Micaeli, apesar da pouca idade, já era suspeita de participação em um
homicídio. E tão cedo, sem chance de buscar uma outra alternativa de viver,
teve sua história interrompida de maneira violenta por ter trilhado um caminho
supostamente sem volta. Ainda assim, uma vida a menos, uma mulher a menos, um
número a mais.
Naquela
mesma noite, Fabíola da Silva Pereira, de 19 anos, também foi morta a tiros, no
Conjunto Renascer. Segundo a Polícia, a mulher era usuária de drogas e a morte
teria sido por dívidas contraídas junto a um traficante. Pagou o vício com a
vida.
Violência
doméstica
Há ainda
aquelas que, sob a alegação do amor, acabam vitimizadas. Sofrimento no corpo e
na alma, quando a agressão parte de quem divide o teto, os filhos e uma parte
da história. Foi o caso da agricultora Ana Maria de Sousa, que teve 80% do
corpo queimado em uma agressão do companheiro, em 28 de setembro, no Crato. Ela
passou quase um mês internada no Instituto Doutor José Frota (IJF), no Centro
de Fortaleza.

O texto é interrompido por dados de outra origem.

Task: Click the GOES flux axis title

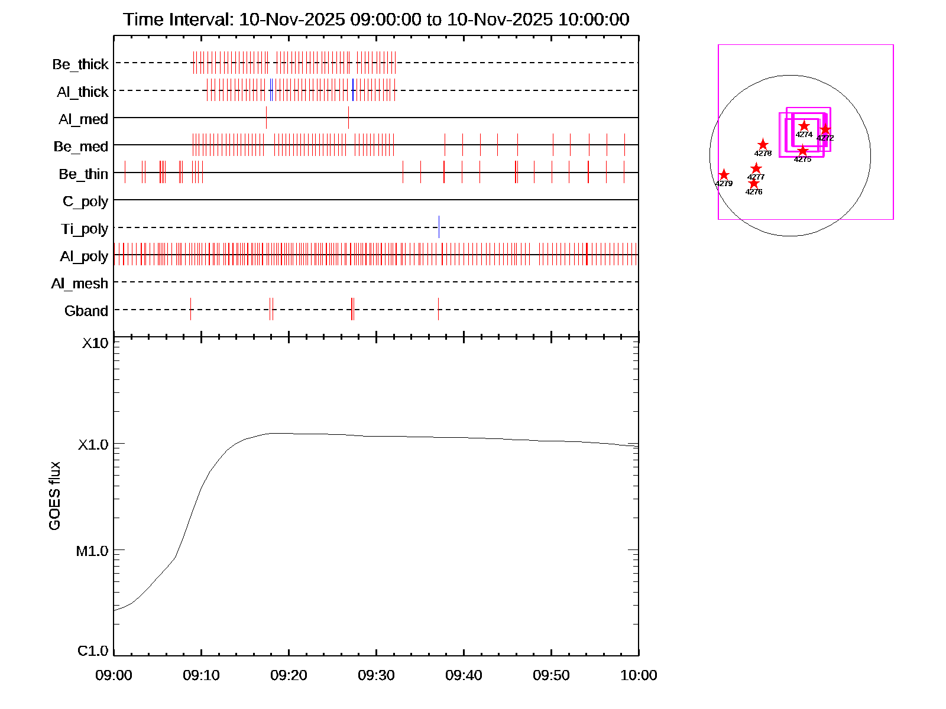Action: [54, 496]
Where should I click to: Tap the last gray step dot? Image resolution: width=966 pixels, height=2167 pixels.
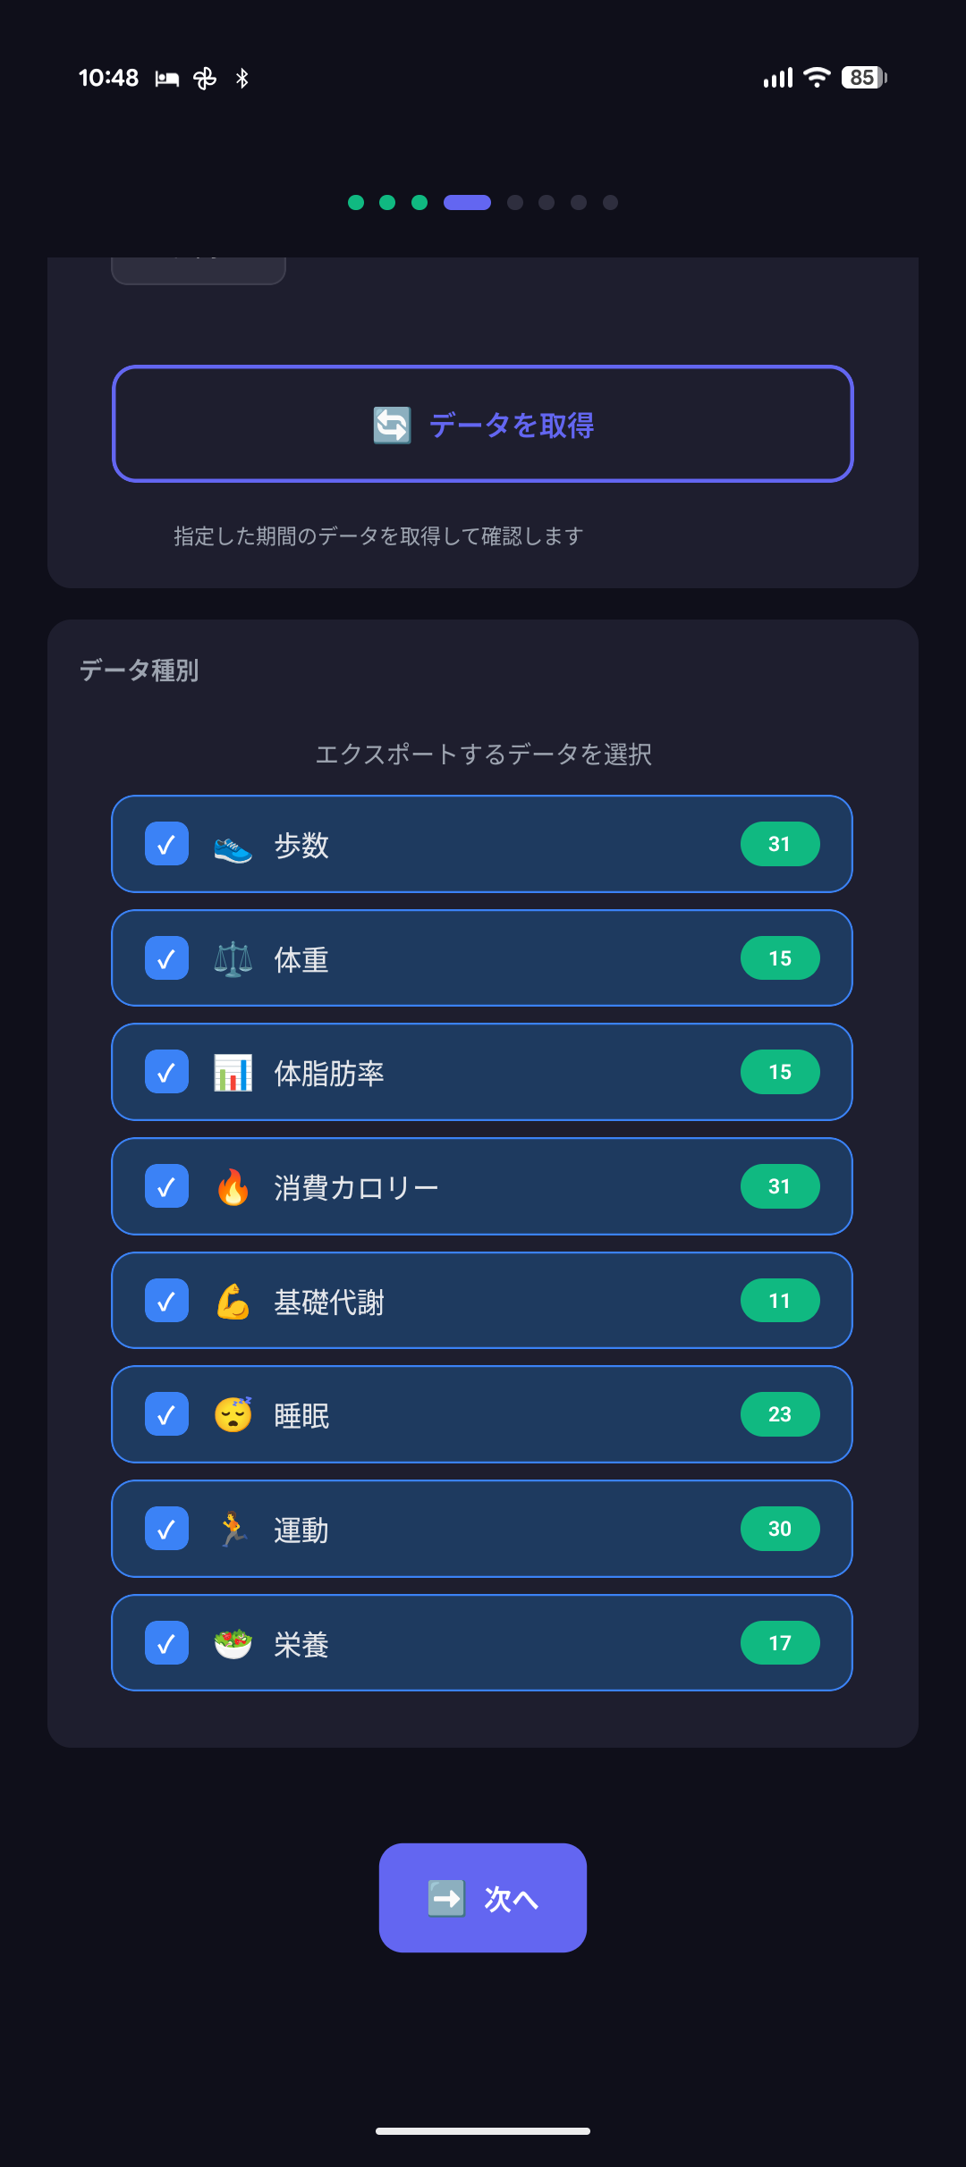coord(610,203)
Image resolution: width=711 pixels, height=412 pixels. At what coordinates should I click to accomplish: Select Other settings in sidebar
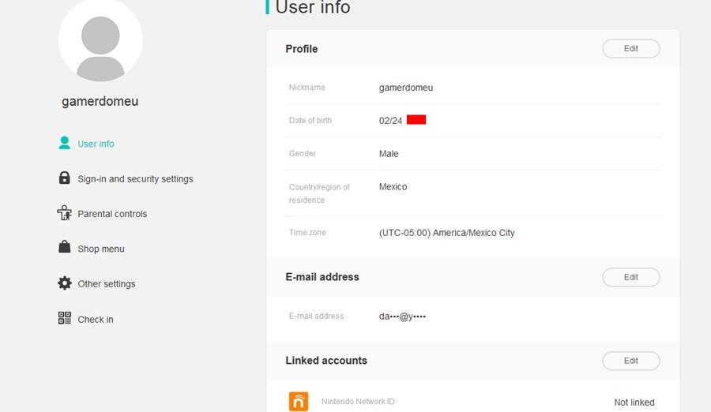106,283
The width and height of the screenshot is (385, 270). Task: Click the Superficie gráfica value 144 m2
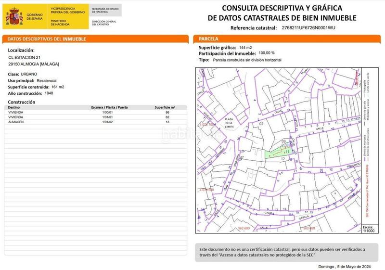tap(246, 48)
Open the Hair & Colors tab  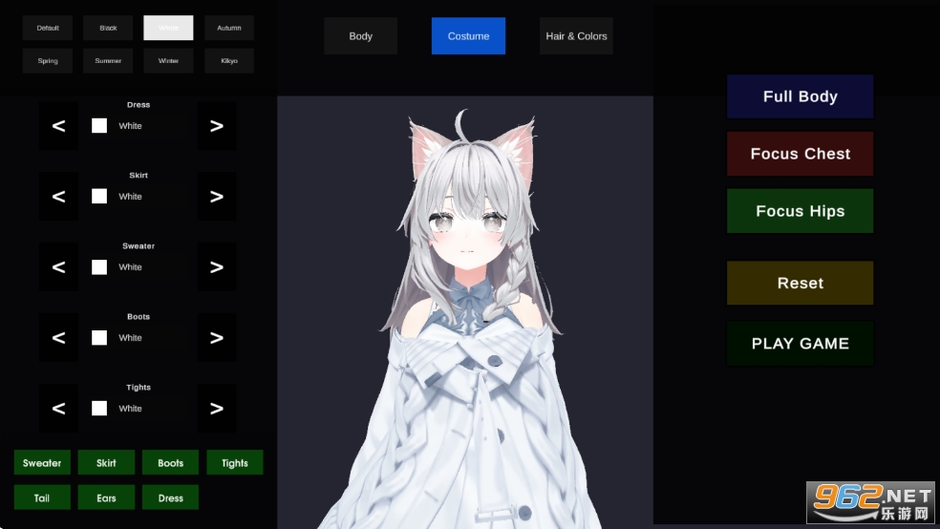pyautogui.click(x=576, y=36)
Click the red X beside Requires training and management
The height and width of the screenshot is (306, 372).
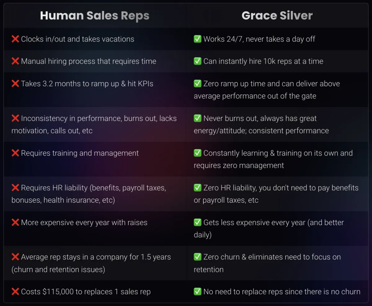point(15,153)
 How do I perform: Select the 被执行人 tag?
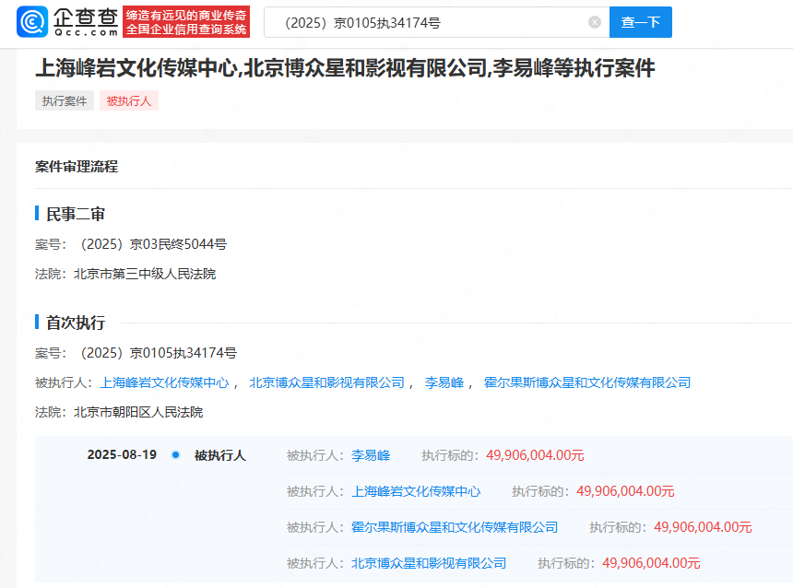click(x=127, y=100)
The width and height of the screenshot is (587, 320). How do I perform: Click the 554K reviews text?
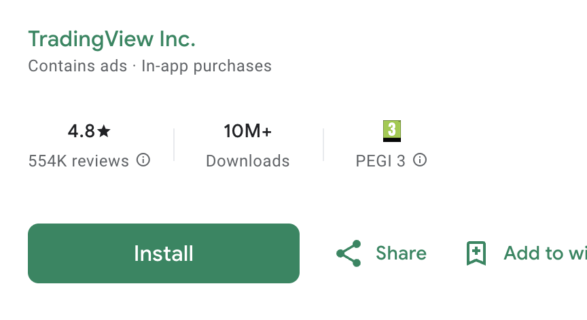click(78, 161)
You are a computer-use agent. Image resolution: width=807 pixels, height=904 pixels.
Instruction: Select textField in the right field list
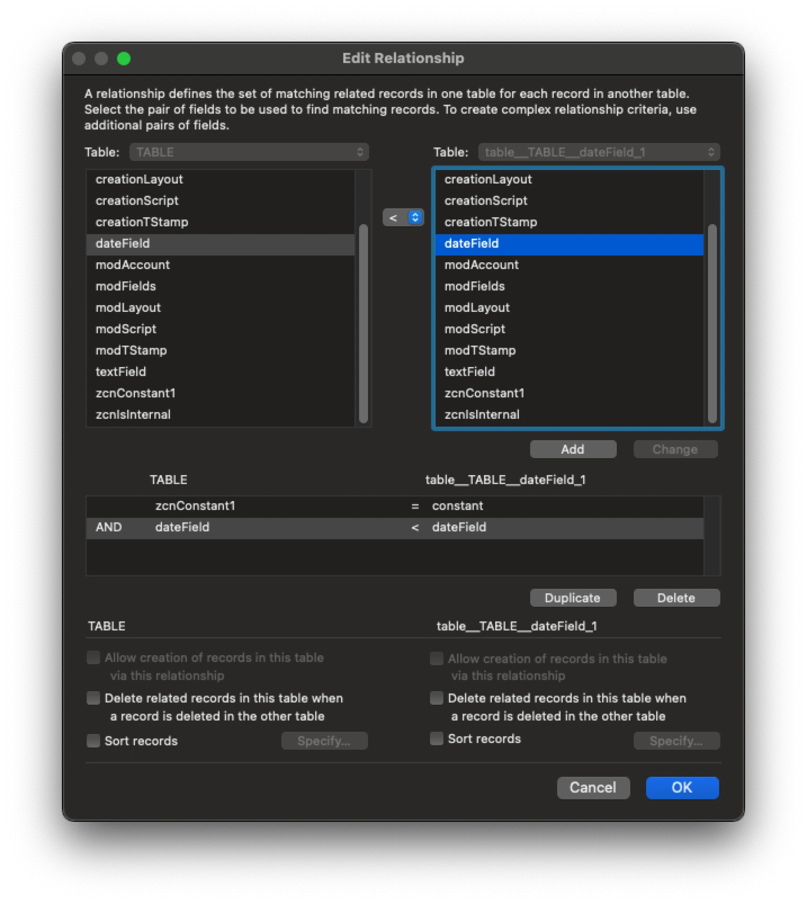[469, 372]
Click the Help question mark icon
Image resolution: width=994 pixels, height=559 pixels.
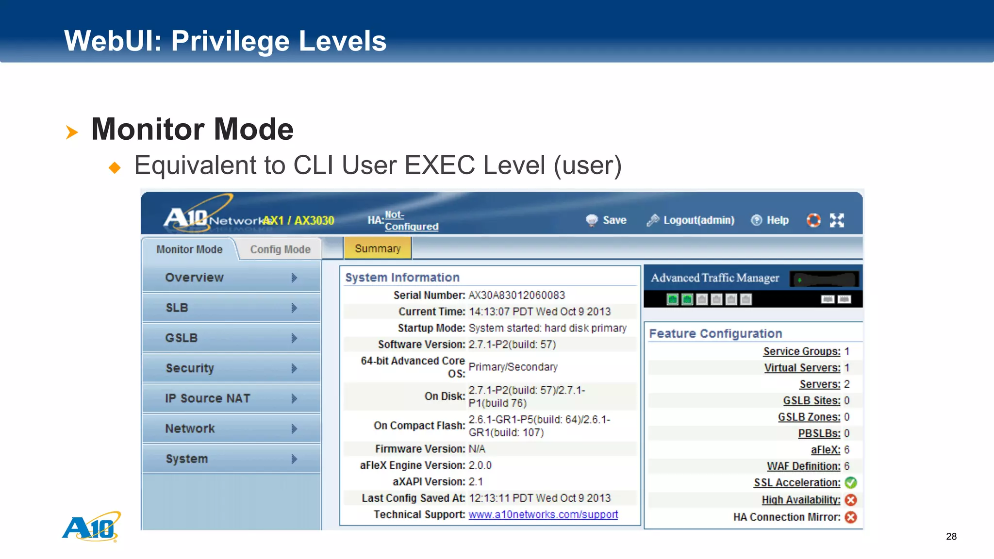click(756, 220)
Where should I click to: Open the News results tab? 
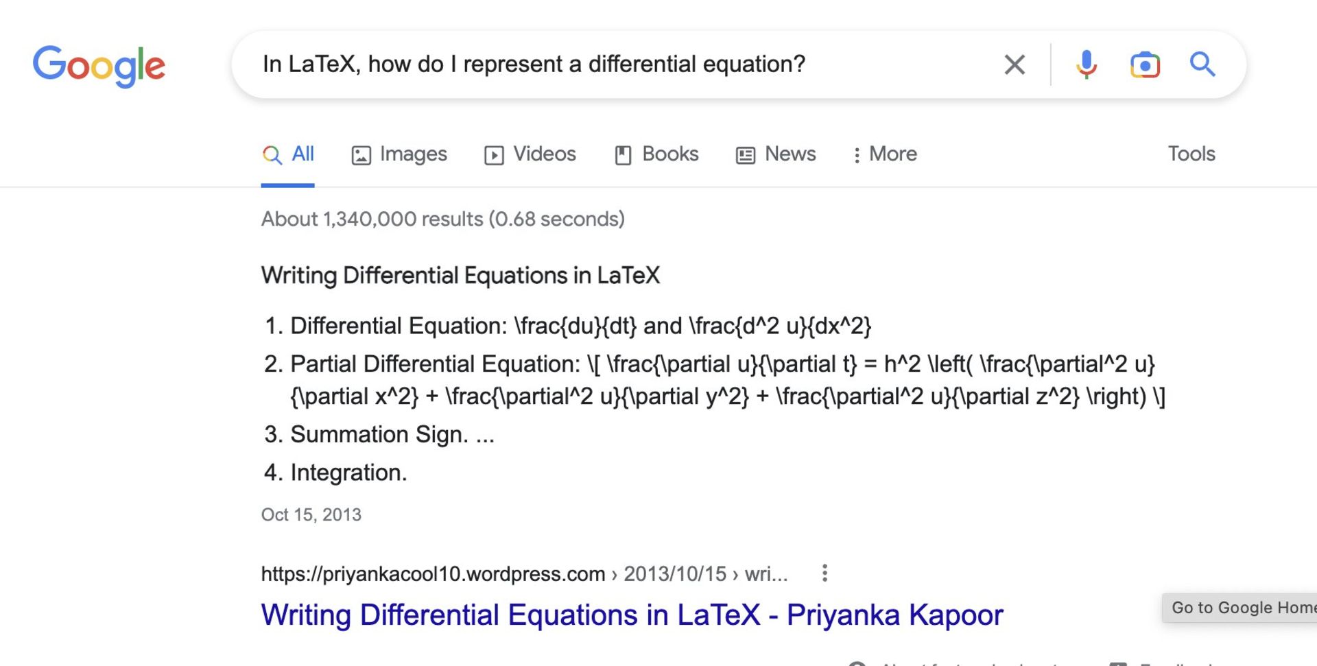coord(790,154)
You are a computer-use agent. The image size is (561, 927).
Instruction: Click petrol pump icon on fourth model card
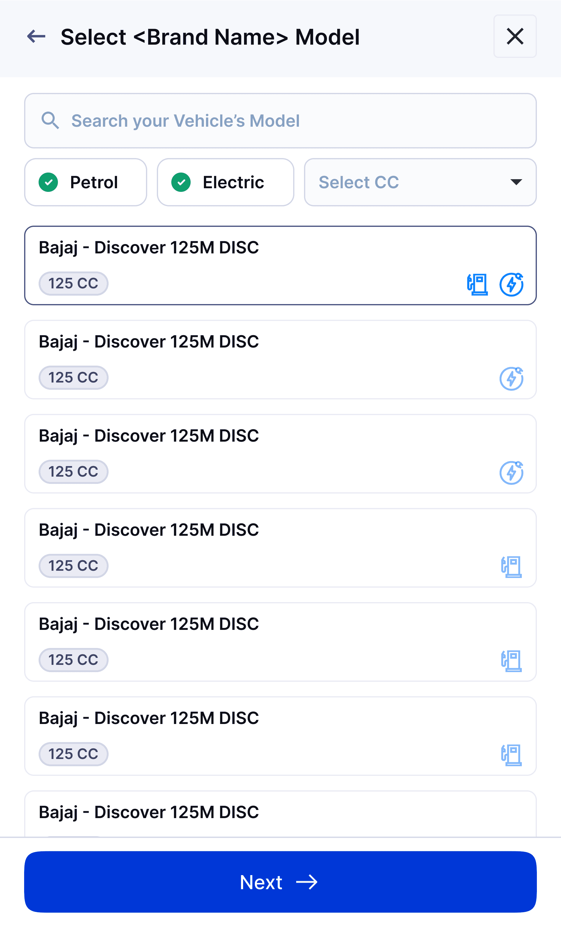511,567
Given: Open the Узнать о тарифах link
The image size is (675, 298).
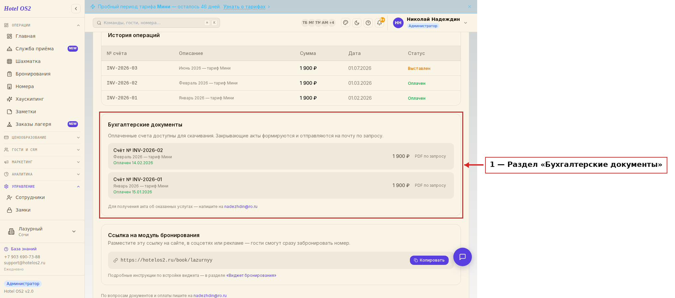Looking at the screenshot, I should (244, 7).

Segundo os vizinhos, o casal teve uma discussão durante a noite
e, em determinado momento, o homem mandou os cinco filhos deixarem a casa. Em
seguida, incendiou a esposa e o imóvel. Ana Maria morreu em 21 de outubro.
Em
Fortaleza, no Conjunto Ceará, no dia 3 de agosto, Beatriz Cândido da Silva foi
queimada pelo namorado, identificado como Ivan Thiago dos Santos Lima, 22. Após
ser preso, ele confessou o crime.
Familiares
de Beatriz disseram, à época, acreditar que Ivan tenha matado a namorada devido
a ciúmes. Por amor, ou pela falta dele, a jovem teve a vida ceifada pelo
indivíduo com quem havia apenas dois meses mantinha relacionamento.